Filipińczycy głosują
Na Filipinach rozpoczęły się wybory. Obywatele kraju wybierają nie tylko prezydenta i jego zastępcę, ale też parlamentarzystów. Zadecydują także kto obejmie niemal 18 tysięcy urzędów na szczeblu krajowym i lokalnym. Filipińczycy muszą podjąć decyzję o tym, kto zajmie się zadaniem poprawy stanu gospodarki kraju oraz walki z wszechobecną korupcją. Kandydaci muszą przekonać tamtejsze społeczeństwo, że są zdolni do dokonania zmian.
Faworytem w wyborach jest opozycyjny senator Noynoy Aquino, syn prodemokratycznych bohaterów narodowych, byłej prezydent kraju Corazon Aquino i byłego senatora walczącego z reżimem Ferdinanda Marcosa, Benigno Aquino, zamordowanego na lotnisku w Manili w 1983 roku.

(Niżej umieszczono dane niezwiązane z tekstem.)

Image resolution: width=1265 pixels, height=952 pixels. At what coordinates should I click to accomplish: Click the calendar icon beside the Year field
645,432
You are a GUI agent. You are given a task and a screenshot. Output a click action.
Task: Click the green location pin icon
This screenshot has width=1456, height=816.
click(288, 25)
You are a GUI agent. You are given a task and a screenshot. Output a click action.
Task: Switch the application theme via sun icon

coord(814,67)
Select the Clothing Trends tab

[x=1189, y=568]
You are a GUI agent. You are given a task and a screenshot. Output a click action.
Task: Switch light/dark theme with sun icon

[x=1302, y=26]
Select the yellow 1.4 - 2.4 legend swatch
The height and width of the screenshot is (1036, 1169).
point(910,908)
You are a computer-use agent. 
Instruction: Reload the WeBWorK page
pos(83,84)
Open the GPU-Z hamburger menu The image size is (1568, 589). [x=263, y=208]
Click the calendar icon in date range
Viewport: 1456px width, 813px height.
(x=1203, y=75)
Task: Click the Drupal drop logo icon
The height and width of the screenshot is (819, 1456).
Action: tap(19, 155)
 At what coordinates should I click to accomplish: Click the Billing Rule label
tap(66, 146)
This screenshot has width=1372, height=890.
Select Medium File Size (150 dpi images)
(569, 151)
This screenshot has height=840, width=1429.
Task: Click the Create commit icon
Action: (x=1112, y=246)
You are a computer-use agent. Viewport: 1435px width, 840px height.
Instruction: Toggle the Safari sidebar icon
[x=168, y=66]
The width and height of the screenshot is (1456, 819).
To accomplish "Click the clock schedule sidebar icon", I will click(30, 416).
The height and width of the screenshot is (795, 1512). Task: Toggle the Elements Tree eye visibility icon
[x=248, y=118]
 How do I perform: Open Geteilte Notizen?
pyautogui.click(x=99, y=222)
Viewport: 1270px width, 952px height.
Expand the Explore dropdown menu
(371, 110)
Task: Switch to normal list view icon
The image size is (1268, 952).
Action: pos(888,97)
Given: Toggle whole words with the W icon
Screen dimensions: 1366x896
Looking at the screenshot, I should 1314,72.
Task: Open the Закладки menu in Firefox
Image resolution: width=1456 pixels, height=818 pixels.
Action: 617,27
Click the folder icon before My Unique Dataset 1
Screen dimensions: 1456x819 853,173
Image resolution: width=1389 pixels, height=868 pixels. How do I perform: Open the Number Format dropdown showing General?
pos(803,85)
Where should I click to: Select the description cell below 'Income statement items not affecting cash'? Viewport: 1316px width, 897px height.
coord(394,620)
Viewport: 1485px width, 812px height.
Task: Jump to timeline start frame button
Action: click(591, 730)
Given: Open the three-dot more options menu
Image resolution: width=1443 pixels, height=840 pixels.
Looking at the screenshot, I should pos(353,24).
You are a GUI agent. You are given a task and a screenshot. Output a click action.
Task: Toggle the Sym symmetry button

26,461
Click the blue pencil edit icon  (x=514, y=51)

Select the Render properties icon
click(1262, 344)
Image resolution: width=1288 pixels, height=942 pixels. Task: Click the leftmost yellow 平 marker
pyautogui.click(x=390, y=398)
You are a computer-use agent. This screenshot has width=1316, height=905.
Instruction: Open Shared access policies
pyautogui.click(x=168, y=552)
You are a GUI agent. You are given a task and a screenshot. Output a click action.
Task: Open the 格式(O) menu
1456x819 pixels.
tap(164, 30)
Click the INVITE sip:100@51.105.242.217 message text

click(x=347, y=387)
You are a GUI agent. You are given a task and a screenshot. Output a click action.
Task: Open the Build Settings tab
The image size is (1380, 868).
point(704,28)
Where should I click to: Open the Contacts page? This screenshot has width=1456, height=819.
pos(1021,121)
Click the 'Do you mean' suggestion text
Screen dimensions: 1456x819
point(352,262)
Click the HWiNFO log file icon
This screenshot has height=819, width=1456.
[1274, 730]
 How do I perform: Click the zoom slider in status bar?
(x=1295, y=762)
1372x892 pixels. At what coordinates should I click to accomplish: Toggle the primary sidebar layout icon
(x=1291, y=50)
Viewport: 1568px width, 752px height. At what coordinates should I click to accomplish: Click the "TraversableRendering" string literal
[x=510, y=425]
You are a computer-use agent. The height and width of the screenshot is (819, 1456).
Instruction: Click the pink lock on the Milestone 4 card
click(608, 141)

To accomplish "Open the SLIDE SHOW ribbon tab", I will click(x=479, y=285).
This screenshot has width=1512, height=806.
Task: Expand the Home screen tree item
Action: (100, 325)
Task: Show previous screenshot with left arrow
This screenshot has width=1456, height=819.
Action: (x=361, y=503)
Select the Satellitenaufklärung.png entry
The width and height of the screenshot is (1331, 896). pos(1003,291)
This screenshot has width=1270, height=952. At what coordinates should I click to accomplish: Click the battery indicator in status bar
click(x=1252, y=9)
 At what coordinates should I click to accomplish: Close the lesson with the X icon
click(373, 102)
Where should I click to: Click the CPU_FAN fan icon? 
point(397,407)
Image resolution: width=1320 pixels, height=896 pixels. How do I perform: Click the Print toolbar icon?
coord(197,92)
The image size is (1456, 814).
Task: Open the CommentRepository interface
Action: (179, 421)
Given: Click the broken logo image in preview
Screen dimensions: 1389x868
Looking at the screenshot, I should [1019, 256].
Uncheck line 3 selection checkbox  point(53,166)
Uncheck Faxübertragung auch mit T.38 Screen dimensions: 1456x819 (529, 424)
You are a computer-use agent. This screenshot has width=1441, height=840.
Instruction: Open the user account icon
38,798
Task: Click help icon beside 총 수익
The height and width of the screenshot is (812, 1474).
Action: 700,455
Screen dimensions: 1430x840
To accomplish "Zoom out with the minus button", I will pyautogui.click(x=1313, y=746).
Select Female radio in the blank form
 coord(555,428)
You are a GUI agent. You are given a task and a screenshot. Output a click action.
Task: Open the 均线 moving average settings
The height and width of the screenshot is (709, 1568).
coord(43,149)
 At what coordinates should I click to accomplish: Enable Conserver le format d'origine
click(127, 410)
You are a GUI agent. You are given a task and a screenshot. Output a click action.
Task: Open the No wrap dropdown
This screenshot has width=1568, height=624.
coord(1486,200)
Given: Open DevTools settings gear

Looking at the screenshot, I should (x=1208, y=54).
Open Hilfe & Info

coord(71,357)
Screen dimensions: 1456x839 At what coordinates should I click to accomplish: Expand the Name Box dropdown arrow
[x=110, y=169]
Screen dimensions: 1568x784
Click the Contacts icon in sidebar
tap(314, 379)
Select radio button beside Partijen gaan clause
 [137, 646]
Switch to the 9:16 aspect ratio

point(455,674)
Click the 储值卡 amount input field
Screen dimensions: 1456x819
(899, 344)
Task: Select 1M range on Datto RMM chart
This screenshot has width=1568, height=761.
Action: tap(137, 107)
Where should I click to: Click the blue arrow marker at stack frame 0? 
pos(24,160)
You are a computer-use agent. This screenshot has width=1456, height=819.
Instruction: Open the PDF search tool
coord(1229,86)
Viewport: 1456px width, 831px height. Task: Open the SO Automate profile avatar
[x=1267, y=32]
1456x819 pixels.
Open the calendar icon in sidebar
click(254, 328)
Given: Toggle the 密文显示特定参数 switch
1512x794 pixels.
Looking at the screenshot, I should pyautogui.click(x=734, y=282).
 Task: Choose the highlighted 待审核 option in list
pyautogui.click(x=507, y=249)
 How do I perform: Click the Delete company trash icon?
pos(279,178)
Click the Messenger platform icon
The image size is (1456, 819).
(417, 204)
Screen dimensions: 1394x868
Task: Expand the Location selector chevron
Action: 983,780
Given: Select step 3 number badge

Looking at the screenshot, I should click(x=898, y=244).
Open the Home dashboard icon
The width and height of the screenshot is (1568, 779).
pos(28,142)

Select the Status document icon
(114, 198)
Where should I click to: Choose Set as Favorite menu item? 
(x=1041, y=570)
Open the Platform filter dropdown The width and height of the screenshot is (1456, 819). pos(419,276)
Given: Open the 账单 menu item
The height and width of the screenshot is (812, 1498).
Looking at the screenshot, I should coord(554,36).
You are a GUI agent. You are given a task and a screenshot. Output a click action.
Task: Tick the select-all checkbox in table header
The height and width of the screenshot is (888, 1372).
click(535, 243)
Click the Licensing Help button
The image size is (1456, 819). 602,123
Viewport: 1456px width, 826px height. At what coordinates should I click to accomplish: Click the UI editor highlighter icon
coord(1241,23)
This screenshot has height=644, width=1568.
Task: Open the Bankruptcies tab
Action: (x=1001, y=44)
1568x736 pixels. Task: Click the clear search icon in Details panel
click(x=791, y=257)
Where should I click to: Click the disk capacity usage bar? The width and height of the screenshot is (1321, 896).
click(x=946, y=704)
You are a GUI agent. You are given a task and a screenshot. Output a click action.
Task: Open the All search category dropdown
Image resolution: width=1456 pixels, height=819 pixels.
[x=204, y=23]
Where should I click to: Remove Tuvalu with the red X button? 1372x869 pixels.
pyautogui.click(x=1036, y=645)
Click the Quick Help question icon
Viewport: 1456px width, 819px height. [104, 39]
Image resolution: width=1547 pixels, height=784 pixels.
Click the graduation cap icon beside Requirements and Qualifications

Aquino wiodącą pozycję w sondażach zawdzięcza zapewnieniom walki z obecnymi w kraju na szeroką skalę korupcją, ubóstwem i przemocą.
Tegorocznym wyborom towarzyszą problemy ze skomputeryzowanym systemem liczenia głosów oraz związana z prowadzoną kampanią wyborczą przemoc, która w ciągu ostatnich trzech miesięcy doprowadziła do śmierci ponad 30 osób.